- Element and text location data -

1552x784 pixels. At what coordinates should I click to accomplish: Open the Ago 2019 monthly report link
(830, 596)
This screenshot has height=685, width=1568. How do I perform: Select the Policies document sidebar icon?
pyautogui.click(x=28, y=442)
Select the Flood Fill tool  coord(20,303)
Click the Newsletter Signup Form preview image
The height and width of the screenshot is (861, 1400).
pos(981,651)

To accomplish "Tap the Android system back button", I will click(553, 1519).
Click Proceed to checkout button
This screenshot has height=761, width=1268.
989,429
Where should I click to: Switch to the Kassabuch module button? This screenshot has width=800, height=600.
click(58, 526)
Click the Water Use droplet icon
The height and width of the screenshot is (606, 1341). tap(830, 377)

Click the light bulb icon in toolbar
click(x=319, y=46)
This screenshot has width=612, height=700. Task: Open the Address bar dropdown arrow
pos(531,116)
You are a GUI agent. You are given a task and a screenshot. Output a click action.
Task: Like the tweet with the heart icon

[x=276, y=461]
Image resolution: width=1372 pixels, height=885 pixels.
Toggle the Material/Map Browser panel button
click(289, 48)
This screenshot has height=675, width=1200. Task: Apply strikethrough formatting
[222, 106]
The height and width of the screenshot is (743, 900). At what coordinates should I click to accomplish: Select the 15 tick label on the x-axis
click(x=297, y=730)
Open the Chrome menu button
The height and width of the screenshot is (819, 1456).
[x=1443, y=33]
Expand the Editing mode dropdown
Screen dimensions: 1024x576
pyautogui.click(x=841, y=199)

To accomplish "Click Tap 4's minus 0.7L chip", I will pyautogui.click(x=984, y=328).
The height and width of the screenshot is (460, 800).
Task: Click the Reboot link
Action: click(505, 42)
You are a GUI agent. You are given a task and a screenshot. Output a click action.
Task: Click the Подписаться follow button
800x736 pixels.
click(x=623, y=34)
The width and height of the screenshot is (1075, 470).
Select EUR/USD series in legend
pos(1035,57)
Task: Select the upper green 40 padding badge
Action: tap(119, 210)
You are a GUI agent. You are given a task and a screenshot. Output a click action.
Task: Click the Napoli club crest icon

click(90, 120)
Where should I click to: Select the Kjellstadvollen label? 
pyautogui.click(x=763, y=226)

- WHAT IS NEEDED -
Repeat every line of the listing above word for word.

- COMPLETE ANSWER -
1552x784 pixels. At what coordinates should I click to accomplish: Open the Ago 2019 monthly report link
(830, 596)
This screenshot has height=685, width=1568. How do I perform: Select the Policies document sidebar icon?
pyautogui.click(x=28, y=442)
Select the Flood Fill tool  coord(20,303)
Click the Newsletter Signup Form preview image
The height and width of the screenshot is (861, 1400).
pos(981,651)

To accomplish "Tap the Android system back button", I will click(553, 1519).
Click Proceed to checkout button
This screenshot has height=761, width=1268.
989,429
Where should I click to: Switch to the Kassabuch module button? This screenshot has width=800, height=600.
click(58, 526)
Click the Water Use droplet icon
The height and width of the screenshot is (606, 1341). tap(830, 377)

Click the light bulb icon in toolbar
click(x=319, y=46)
This screenshot has width=612, height=700. Task: Open the Address bar dropdown arrow
pos(531,116)
You are a GUI agent. You are given a task and a screenshot. Output a click action.
Task: Like the tweet with the heart icon

[x=276, y=461]
Image resolution: width=1372 pixels, height=885 pixels.
Toggle the Material/Map Browser panel button
click(289, 48)
This screenshot has height=675, width=1200. Task: Apply strikethrough formatting
[222, 106]
The height and width of the screenshot is (743, 900). At what coordinates should I click to accomplish: Select the 15 tick label on the x-axis
click(x=297, y=730)
Open the Chrome menu button
The height and width of the screenshot is (819, 1456).
[x=1443, y=33]
Expand the Editing mode dropdown
Screen dimensions: 1024x576
pyautogui.click(x=841, y=199)

To accomplish "Click Tap 4's minus 0.7L chip", I will pyautogui.click(x=984, y=328).
The height and width of the screenshot is (460, 800).
Task: Click the Reboot link
Action: click(505, 42)
You are a GUI agent. You are given a task and a screenshot. Output a click action.
Task: Click the Подписаться follow button
800x736 pixels.
click(x=623, y=34)
The width and height of the screenshot is (1075, 470).
Select EUR/USD series in legend
pos(1035,57)
Task: Select the upper green 40 padding badge
Action: tap(119, 210)
You are a GUI agent. You are given a task and a screenshot. Output a click action.
Task: Click the Napoli club crest icon

click(90, 120)
Where should I click to: Select the Kjellstadvollen label? 
pyautogui.click(x=763, y=226)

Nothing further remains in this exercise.